Cut a piece of pipe 34 1/2 in for the shower head. Hang it and your good to go. 


Sent from my iPhone using Tapatalk


----------



## Debo22 (Feb 15, 2015)

Plumbus said:


> Next time you are on a job with work scraps, grab a few and stick them in the truck for those times when there aren't any. You would be doing the carpenters a service by helping clean up the job. With carpenters on the job, they will usually cut blocks (and even set them) for you. There are also various brands of telescoping metal slider bars available which are punched to accept screws and make good valve or riser braces.

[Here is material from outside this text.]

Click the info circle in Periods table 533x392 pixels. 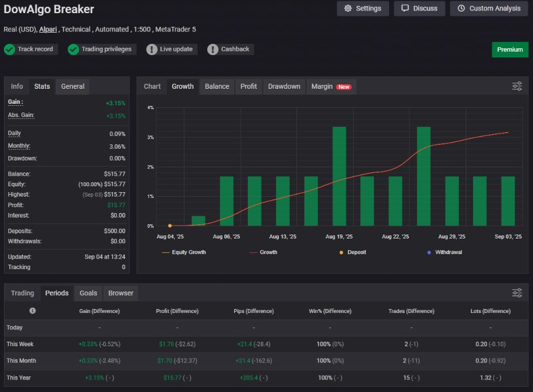[x=32, y=311]
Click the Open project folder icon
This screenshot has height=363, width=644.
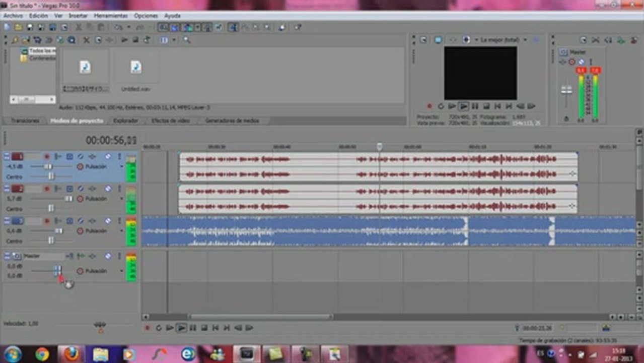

Or spend the $2.00 and buy yourself your very own 2x4


----------



## czplumbing (Nov 24, 2014)

*valve pictures*

use wood it works wonders


----------



## markb (Jun 11, 2009)

czplumbing said:


> use wood it works wonders



I very much dislike Perrin and Rowe


----------



## Plumbus (Aug 4, 2008)

markb said:


> I very much dislike Perrin and Rowe


Why? Is it any worse than Waterworks, Dornbracht or Hans Grohe?


----------



## czplumbing (Nov 24, 2014)

markb said:


> I very much dislike Perrin and Rowe



Its Kohler but yes Perrin and Rowe Is a pain


----------



## sparky (Jan 8, 2014)

Plumbchop said:


> Hey guys, I'm a 2nd year apprentice in a small residential company (just me and the owner). We do a lot of bathroom renos and lately I've been doing the shower/tub valve installs (usually a simple positemp with a shower head and/or spout).
> 
> My questions is how do you guys hold the valve in the right spot while you get the measurements you need for everything? With the posi temps, we usually just make copper bracing and solder the feeds, spout and head lines to the bracing. When my boss does it, usually I just hold it for him while he solders it solid to the bracing. However, when he leaves me to do it, he takes off and I've got no one to hold it while I make it solid in exactly the right spot. If there's wood around, I just make blocking to support it but that's not always the case.
> 
> Any tips or ideas would be definitely appreciated.


Just solder it to the pipe risers,surely they are sturdy enough to hold a valve body up!!:yes::yes:then you can anchor it down afterwards


----------



## markb (Jun 11, 2009)

Plumbus said:


> Why? Is it any worse than Waterworks, Dornbracht or Hans Grohe?


Waterworks is probably the worst faucet install ever. From what I remember, Min and Max finished wall was always an issue. I don't remember the instructions every being clear...and you only had a half inch to make a mistake. 

Dorenbracht is the second worst. Installed the rough in based on one trim. Turns out the trim they ended up choosing required a different min/max for the finished wall. Builder was not happy about all the broken tiles lol. 

iBox has been good to us. We have a good system and can install the rough ins in less than 10 minutes on a 2x4 wall. 

The new Grohe valves and volume controls are not fun though.


----------



## Plumbus (Aug 4, 2008)

markb said:


> Waterworks is probably the worst faucet install ever. From what I remember, Min and Max finished wall was always an issue. I don't remember the instructions every being clear...and you only had a half inch to make a mistake.
> 
> Dorenbracht is the second worst. Installed the rough in based on one trim. Turns out the trim they ended up choosing required a different min/max for the finished wall. Builder was not happy about all the broken tiles lol.
> 
> ...


What do you think of Vola?


----------